Gov. Dannel P. Malloy is in favor of expanding access to quality, affordable health care for Connecticut's residents.
Connecticut needs leadership focused on attainable goals, and that is why we are focused on federal health care reform, along with other enhancements such as pooling insurance for local governments. But the SustiNet health care bill currently before the General Assembly is not something this administration can support.
The governor has concluded that there are too many costs associated with the bill, and some troubling provisions that would take some very significant powers and place them in the hands of an unelected board that has almost no accountability to taxpayers. At a time when we are trying to make state government cheaper and more accountable to taxpayers, this bill moves us in the wrong direction in both areas.
Just to get up and running, the SustiNet Authority would spend $4 million on administrative costs in the first year and $6 million annually thereafter. These are expenditures the state would make without even issuing a single policy to cover one person. Furthermore, the Office of Fiscal Analysis has assessed the annual cost of the SustiNet program to be between $250 million to $400 million per year. At a time when we are working to identify consolidations and efficiencies in state government, it makes no sense to add a new authority with all its associated overhead and staff costs.
The SustiNet proposal creates a quasi-public board to oversee health care in Connecticut. With no elected representatives on this board, it's not accountable to taxpayers. This board would take over the administration of health care for state employees and retirees as well as recipients of Medicaid, Husky A and Husky B.
Together, these groups encompass nearly a million insured people and represent about $5 billion — 25 percent — of our state budget. The SustiNet board would be able to change benefits and reimbursements, negotiate contract provisions with state employee unions, add new beneficiaries and incur costs that the state would be obligated to fund through taxes.

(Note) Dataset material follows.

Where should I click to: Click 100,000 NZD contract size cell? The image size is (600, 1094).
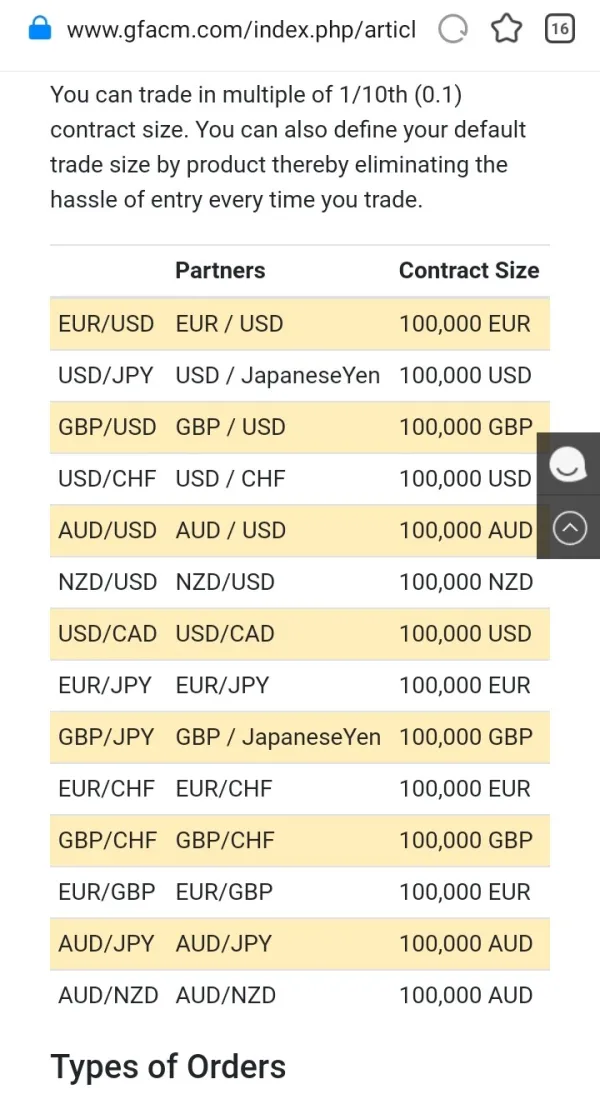(465, 582)
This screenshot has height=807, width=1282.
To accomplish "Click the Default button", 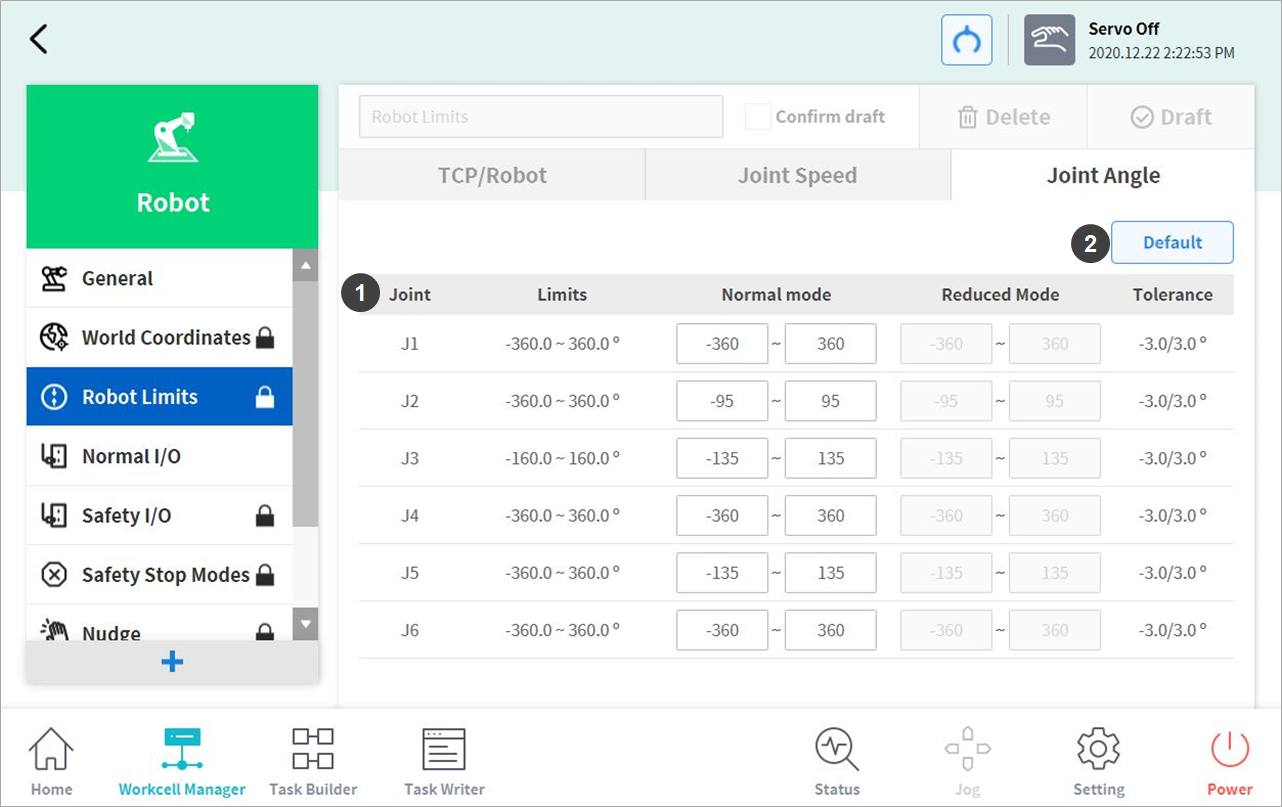I will [1172, 243].

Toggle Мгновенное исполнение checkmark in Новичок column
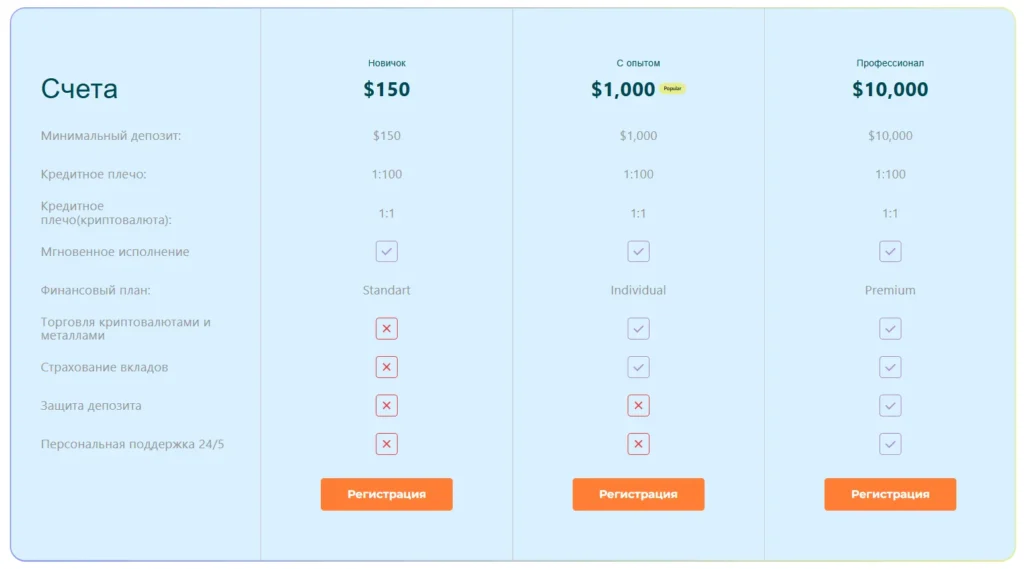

In addition, this quasi-public authority would be free from regulation by the state's Insurance Department. We need only look to the Municipal Interlocal Risk Management Agency, a legislatively created workers' compensation company, to see the serious pitfalls of such an authority without the proper oversight. The agency was not required to go through the normal licensing process and was able to sell workers' compensation insurance without being appropriately capitalized. It had to ultimately consent to intervention by the Insurance Department and is now closing its doors.
Why should we allow SustiNet — which would oversee a huge portion of the state's health care spending — to exist without the proper oversight and consumer protections?
Some of the costs involved with SustiNet and a basic health program will become clearer as the federal government completes its job of setting up rules and regulations for the new health insurance exchanges that will be created in 2014. Connecticut is actively working toward that date.
Through federal health care reform, Connecticut is already planning for its health insurance exchange, which will be a marketplace for people to shop for affordable, high-quality health insurance. This work is funded by the federal government, and will guide us through these complex decisions over the next few years.
Many of the individuals and families who will use the exchange to buy insurance will receive federal subsidies. Connecticut can do this without SustiNet, and Connecticut can do it in a way that doesn't put our state's finances on shaky ground.
Although the goals of SustiNet are commendable, we cannot afford to ignore costs. The administration's plan includes creating more affordable and accessible health care, slowed growth in health spending and better patient care and outcomes.
Planning for a better future requires honesty about what we can afford now. Those who agree that everyone deserves affordable and accessible health insurance need to understand that we can get there without SustiNet. In fact, much of the good that SustiNet proposes to accomplish actually rests on the bedrock of federal health care reform.
This is a turning point. Let's move forward. Let's make health reform work for everyone.
Ben Barnes is secretary of the Office of Policy and Management. Jeannette DeJesus is deputy commissioner of the state Department of Public Health and the governor's special adviser on health care reform.
Reprinted with permission of the Hartford Courant.